-- Begin --

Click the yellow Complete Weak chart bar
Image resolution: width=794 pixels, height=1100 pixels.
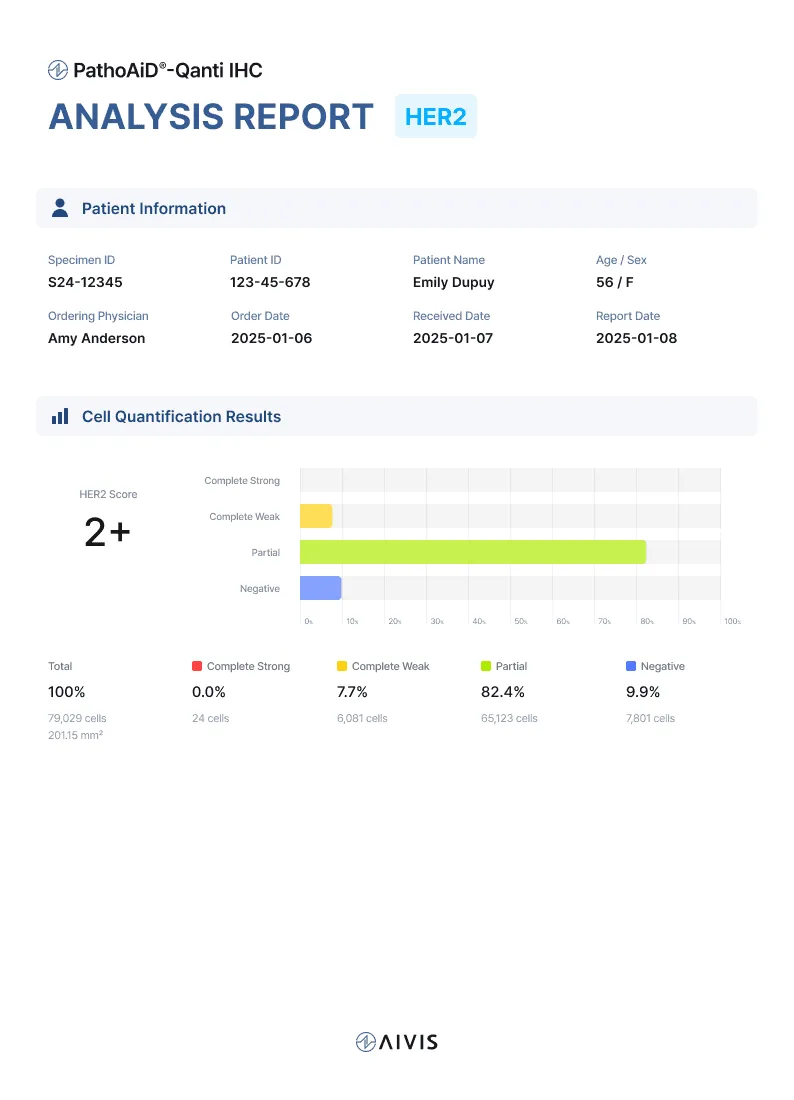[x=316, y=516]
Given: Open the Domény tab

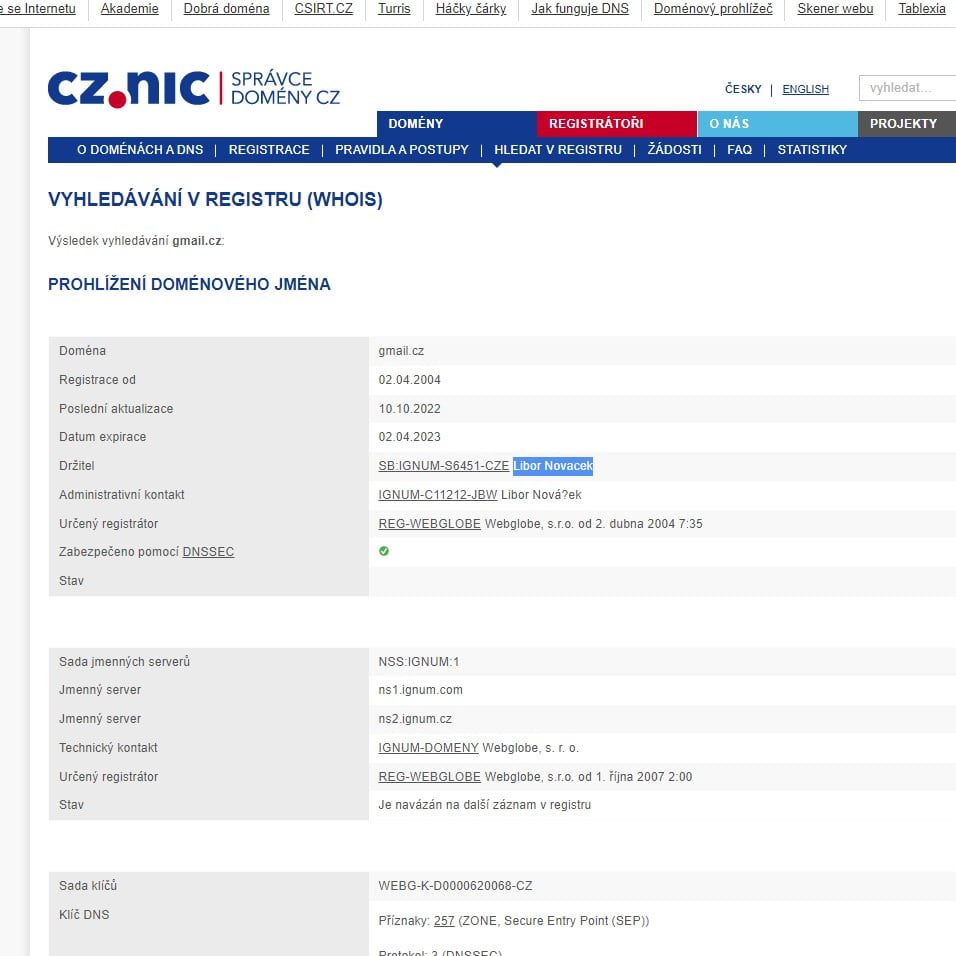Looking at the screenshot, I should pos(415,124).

-- End --
-- Begin --

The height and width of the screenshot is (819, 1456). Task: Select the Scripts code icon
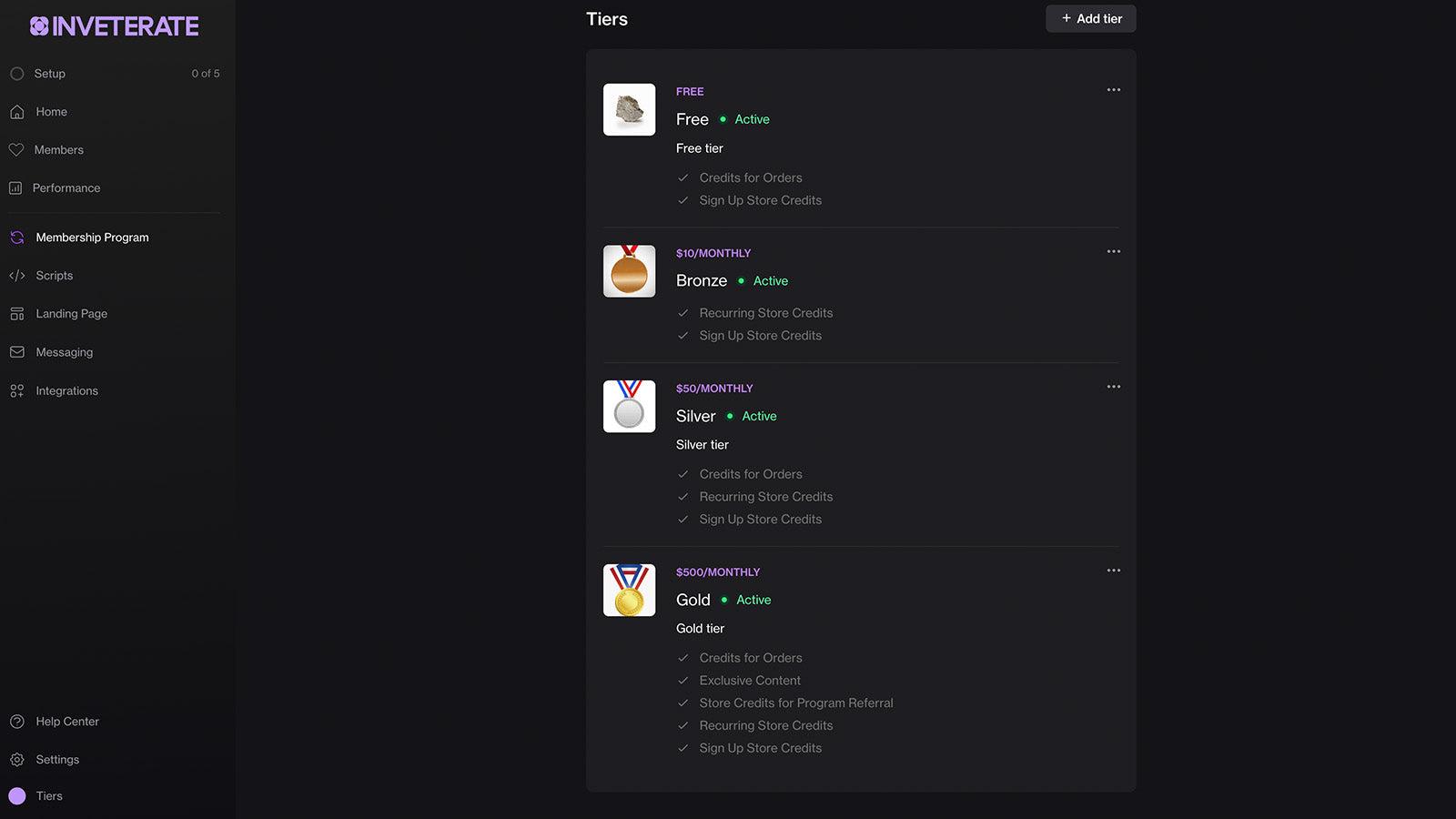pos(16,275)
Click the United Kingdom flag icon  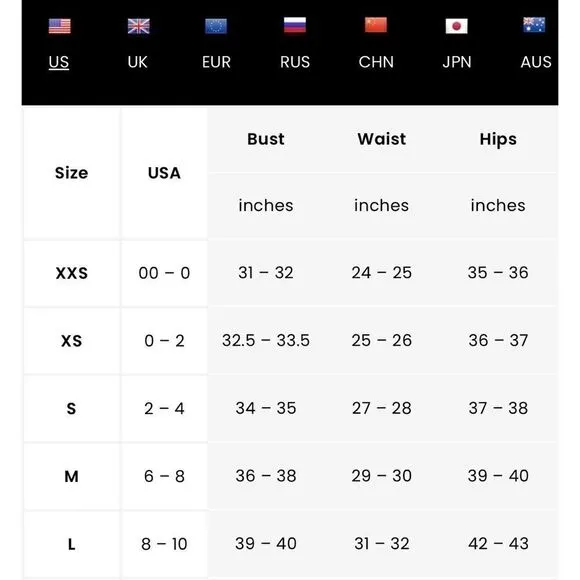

-- End --
-- Begin --

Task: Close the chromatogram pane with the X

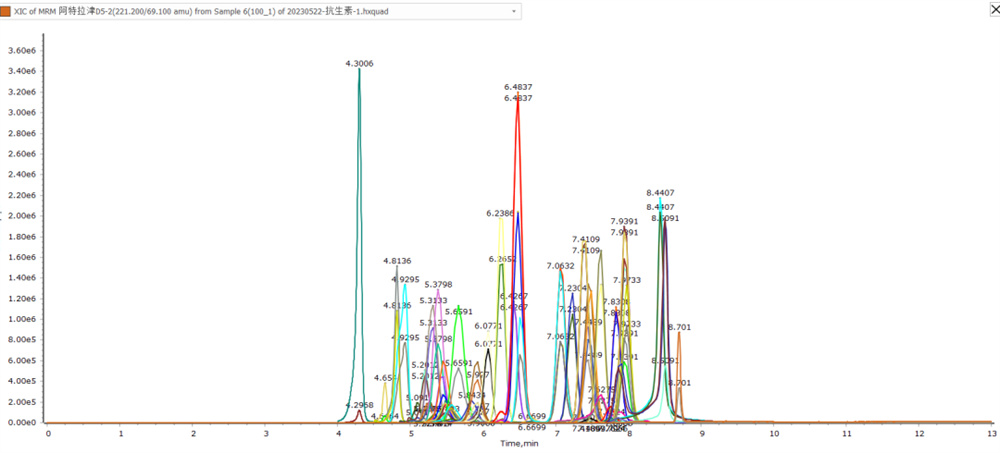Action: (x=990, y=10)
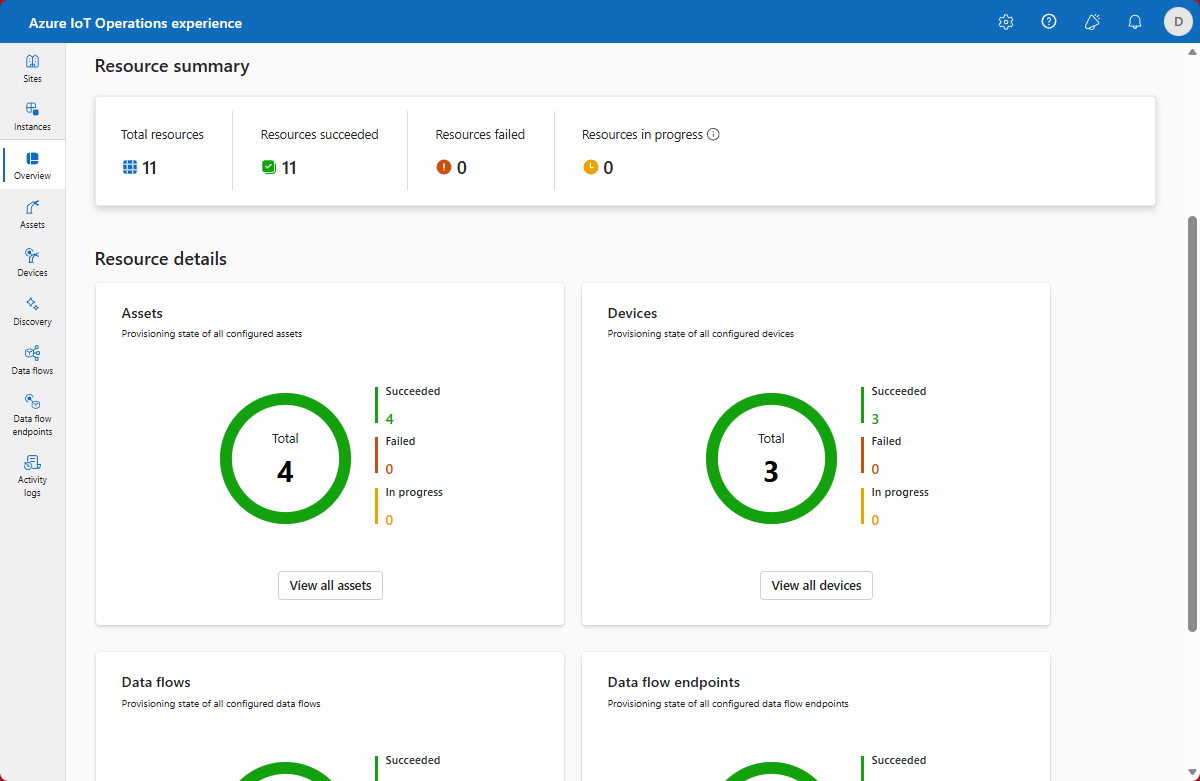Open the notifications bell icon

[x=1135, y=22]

-- End --

Task to complete
Print the lines of the records starting at the line that contains "Click the yellow Complete Weak chart bar" and ending at the line that contains "Looking at the", including both of those lines. Omit the pictures from your answer.

Finished answer
Click the yellow Complete Weak chart bar
Image resolution: width=794 pixels, height=1100 pixels.
[x=316, y=516]
Given: Open the Domény tab

Looking at the screenshot, I should pos(415,124).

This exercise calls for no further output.